Ricotta pistachio tart with crispy eggplant and castelvetrano olives
The other day Isaac asked why gold is valuable, and we instantly answered, “because it’s rare.” By this same logic, it’s more thrilling to see a cuckoo than a sparrow or a wild rose than a blade of grass. When I was little I had a small notebook with a mouse on the cover. I loved
it. And I collected different kinds of grass, I pressed them in the book, and I was going to try to identify them. Well, it’s hard to identify different kinds of grass! Similarly it’s hard to tell one sparrow from another. They’re not widely varied in color or size, and we see some kinds of sparrows so often it almost doesn’t seem worth our while to determine which particular type each is. We almost don’t notice them anymore. But sparrows have some of the prettiest songs
. And not just remarkable for their sweetness, but also for being virtuosic, haunting, with a beautiful tone unlike any other bird’s. And when you see them sing, (which isn’t hard to do, they don’t need to hide because nobody is looking for them, except for other sparrows, of course!) they look joyful, they look happy to be singing. And grass is some of the prettiest, sweetest smelling vegetation on the planet, though it’s not often brightly colored and showy. The true grasses, and the sedges and the rushes, cereals, bamboo and the grasses of lawns. And grasses are among the most useful of plants, giving us food, drink, thatch, even paper. And each blade of grass and each sparrow is unique, is unlike any other, and has experienced life as no other has, which makes them rare, which by our original logic makes them valuable. And being a human, I can’t help thinking about this in human perspective, and thinking about how each person is unique, is wonderfully rare, has a whole world of thoughts and experiences and feelings inside of them that nobody else has ever had ever
. And as any grammatically minded person will tell you, it’s impossible to be more unique, it’s a word that can’t be modified. We don’t have stages of uniqueness, you’re not more unique, or somewhat unique or quite unique. Either you’re unique or you’re not, and, as it happens, you are. Which makes everybody equally rare, equally valuable. The thing we all have in common is that we’re all uncommonly precious.
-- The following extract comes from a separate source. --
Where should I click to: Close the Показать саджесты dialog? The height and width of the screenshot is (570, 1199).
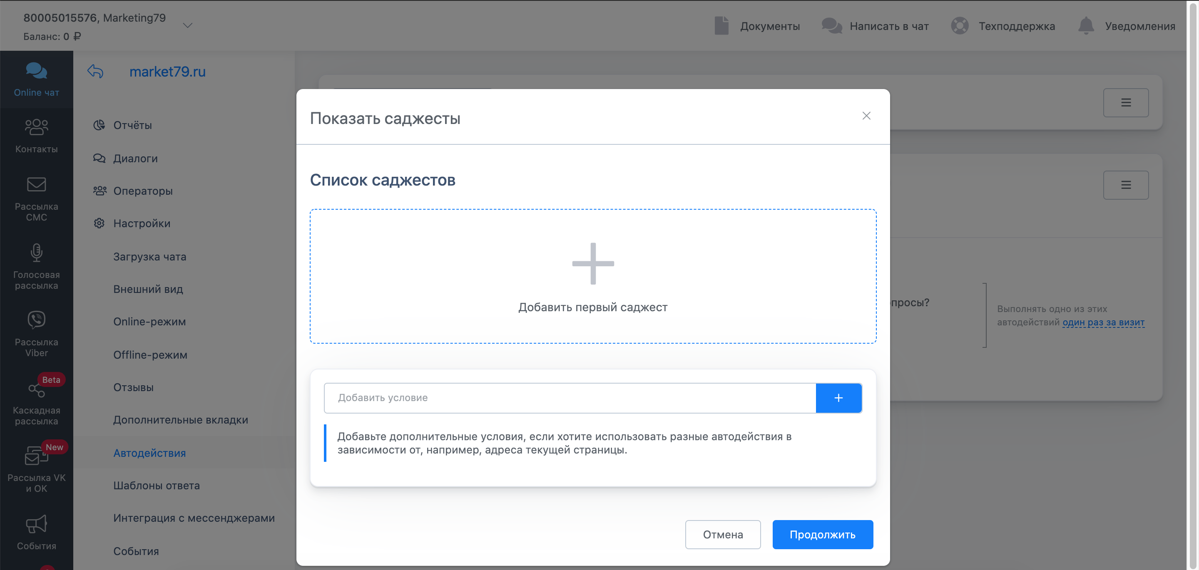[866, 116]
Ricotta pistachio tart with crispy eggplant and olives
This is a tart on a pizza crust. The thing that makes it a tart rather than a pizza with strange toppings, according to my own definition, is that it has eggs in it, so it’s almost like a wide shallow quiche. You can put any toppings you like on it, but I highly recommend this combination. Make the eggplant one night, and you can use the leftovers in a million different ways.
Here’s a lovely little film about Django Reinhardt playing j’attendrai. He’s my new favorite!
1 t yeast
1 t sugar
1/2 cup warm water
2 cups flour
1/4 cup olive oil
1 scant t salt
lots of black pepper
In a large bowl combine the yeast, sugar and 1/2 cup warm water. Mix and leave in a warm place for a few minutes to get foamy. Add the flour, salt, pepper and olive oil and stir to combine. Add just enough warm water to make a workable dough. Knead for about five minutes. Return to the big bowl, which has been lightly coated in olive oil. Leave in a warm place for an hour or two to double in bulk. Fold it down, and let it rise again while you make the filling.
Preheat the oven to 425. Lightly coat a big baking sheet with rims with olive oil. Press the dough into the baking sheet to make a thin layer, building up the edges to make a crust. Bake for about 7 minutes, till it loses its shine.
1 cup ricotta cheese
1/2 cup pistachio kernels
2 cups spinach, washed, stems removed
1 t fresh rosemary, chopped
small handful fresh basil leaves
salt and plenty of freshly ground black pepper
Combine everything in a food processor and process until smooth. Pour this into the partly pre-baked tart crust.
Before baking top with eggplant anyone can love, castelvetrano olives, pitted and halved, grape or cherry tomatoes, halved, pine nuts.
Bake for about 20 minutes, till puffed and golden and firm to the touch.